Fakat eğer burda kalırsam üst üste kusmalarımın sebebini çok basit bir şekilde anlayacak, ve bunun için de kendilerine kızacaklardı. Zaten açılan yaraları fark edemediği için hep kendine kızan, hatayı yapan değil de bundan habersiz olan olurdu. Bu hep böyle olmuştu.

Kendilerine kızmalarını, bana kızmalarını veya çözüm sunmalarını istemiyordum. Bu yüzden bu durumu saklayabileceğim kadar saklamaya karar verdim. Onu reddettiğimde beni çok zorlamadı ve Seokjine yardımcı olarak aldığı şeylerle güzel bir yemek hazırladı Jungkook. Hepimiz, daha doğrusu onlar, üzerimdeki üzgün aurayı dağıtmak amacıyla konuyu çok o taraflara çekmeden sohbet etmeye çalışıyorduk. Özellikle Jin hyung, her zamanki şakalarından yaparak moralimi düzeltmeye çalışıyordu. Başarılı olduğu söylenemezdi ama yaptığı şakalar kötü dahi olsa bizi güldürmeyi başarıyordu. Yemek bittikten sonra ısrarlarıma rağmen onlara yardım etmeme izin vermemiş ve beni salondaki koltuğa tekrar oturtmuslardı. Mutfakta her şeyi hallederek salona geçtiklerinde ise, işte en nefret ettiğim kısım burda başlıyordu.

Her ne kadar istemesem bile artık üzerinde durmamız gereken konuya giriş yapmak için ilk önce Namjoon başladı konuşmaya. Ben L koltuğun ortasında üzerimde ince bir polarla oturuyorken Namjoon çaprazımda bana doğru dönerek oturmuştu. Seokjin hyung TV'nin yanında duran masaya kalçasını yaslayarak ayakta bizi izlerken Jungkook ise tekli koltuğun kenarlığına oturmuş ve üzgün bakışlarla yere bakıyordu.

"Jimin, şimdi bize sabah bana anlattığın gibi, ah hayır çok daha ayrıntılı bir şekilde, o piçin-" İç çekti. "Yoongi'nin sana yaptığı her şeyi anlatmanı istiyoruz.

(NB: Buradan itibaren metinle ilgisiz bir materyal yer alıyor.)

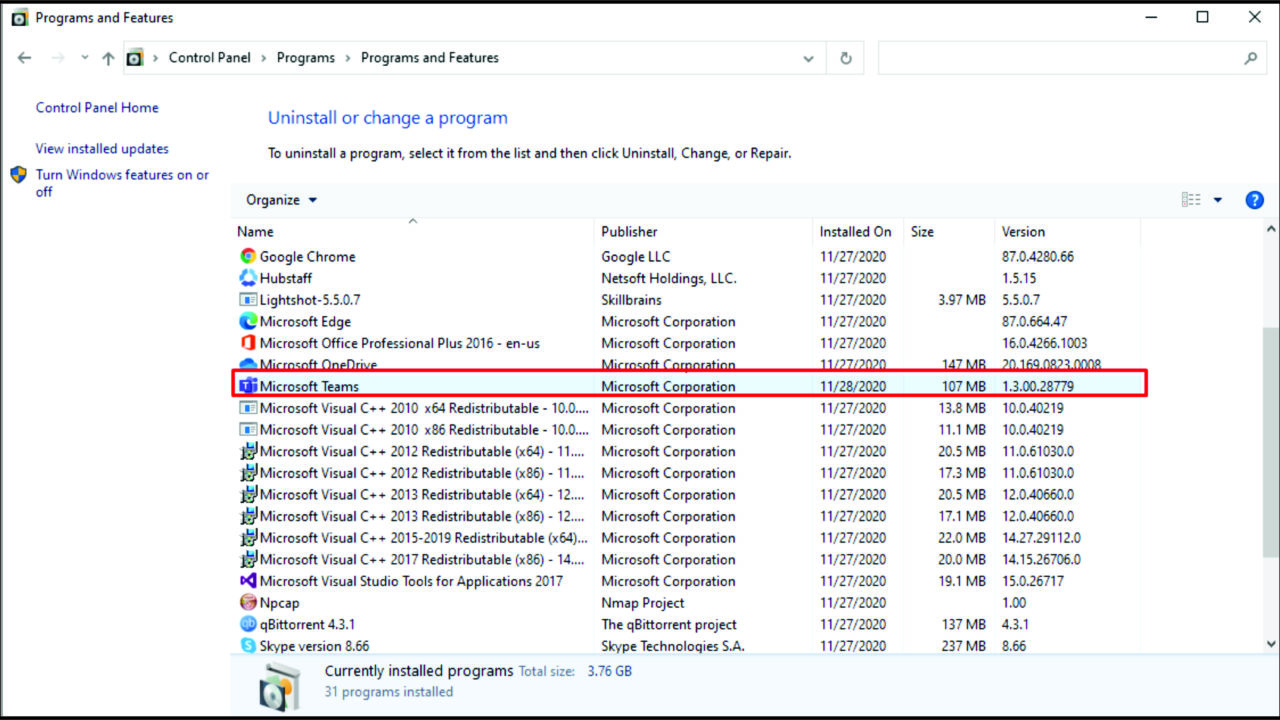Select the Microsoft OneDrive icon
This screenshot has width=1280, height=720.
click(x=246, y=364)
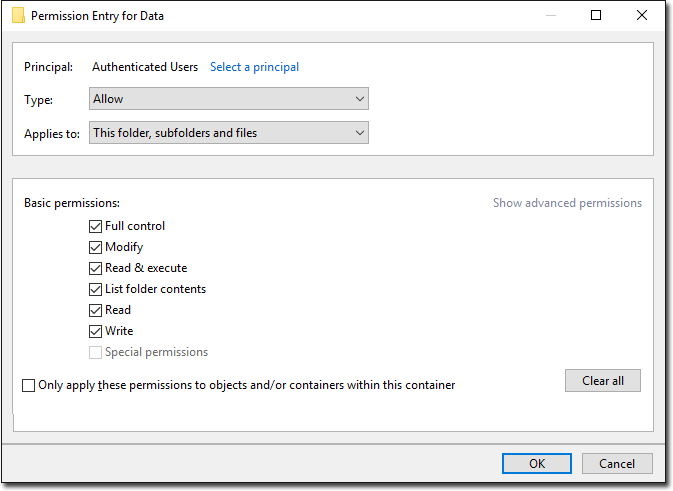Image resolution: width=673 pixels, height=491 pixels.
Task: Click the folder icon in title bar
Action: coord(18,15)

Hiçbir ayrıntıyı atlama lütfen."

İç çektim ve yorgun gözlerimi yere dikerek 4 ay öncesine gittim.

"Okulun ilk ayında, hiçbir sorun yoktu. Herkes birbirini yeni tanımaya başlıyordu. Pek sosyalleşemediğimi biliyorsunuz, bu yüzden kimseyle konuşmuyordum. Yoongi ise, genelde yalnız takılıyordu. Yan sınıftan Hoseok adında bir arkadaşı olduğunu biliyorum. Genelde onunla takılırlardı. Ah ve bir de başka sınıftan siyah saçlı bir çocuk. Sanırım adı Taehyung. Üçü yakın arkadaş. İkinci ay, sıkılmaya başladım çünkü kimseyle arkadaş değildim. Ve herkes sessiz takıldığım için benden nefret etmeye başladı. Ders notlarım iyiydi ve kimseyle konuşmuyordum. Bu yüzden hepsi benden nefret ediyordu. Sonrasında çeşitli sebeplerden Yoongi benimle kısa diyaloglar kurmaya başladı. Bazen not istiyor, bazen de önümden çekil, çık şuradan gibi şeyler söylüyordu. Bunu başta sadece beni sinir etmek için yaptığını sanıyordum. Sonra fark ettim ki, sanki bir sebepten sinirini benden çıkarır gibi bir hali vardı. Beni gördüğünde laf atmaya başlıyordu. Çoğu zaman kilolu olduğum konusunda şeyler söylüyordu."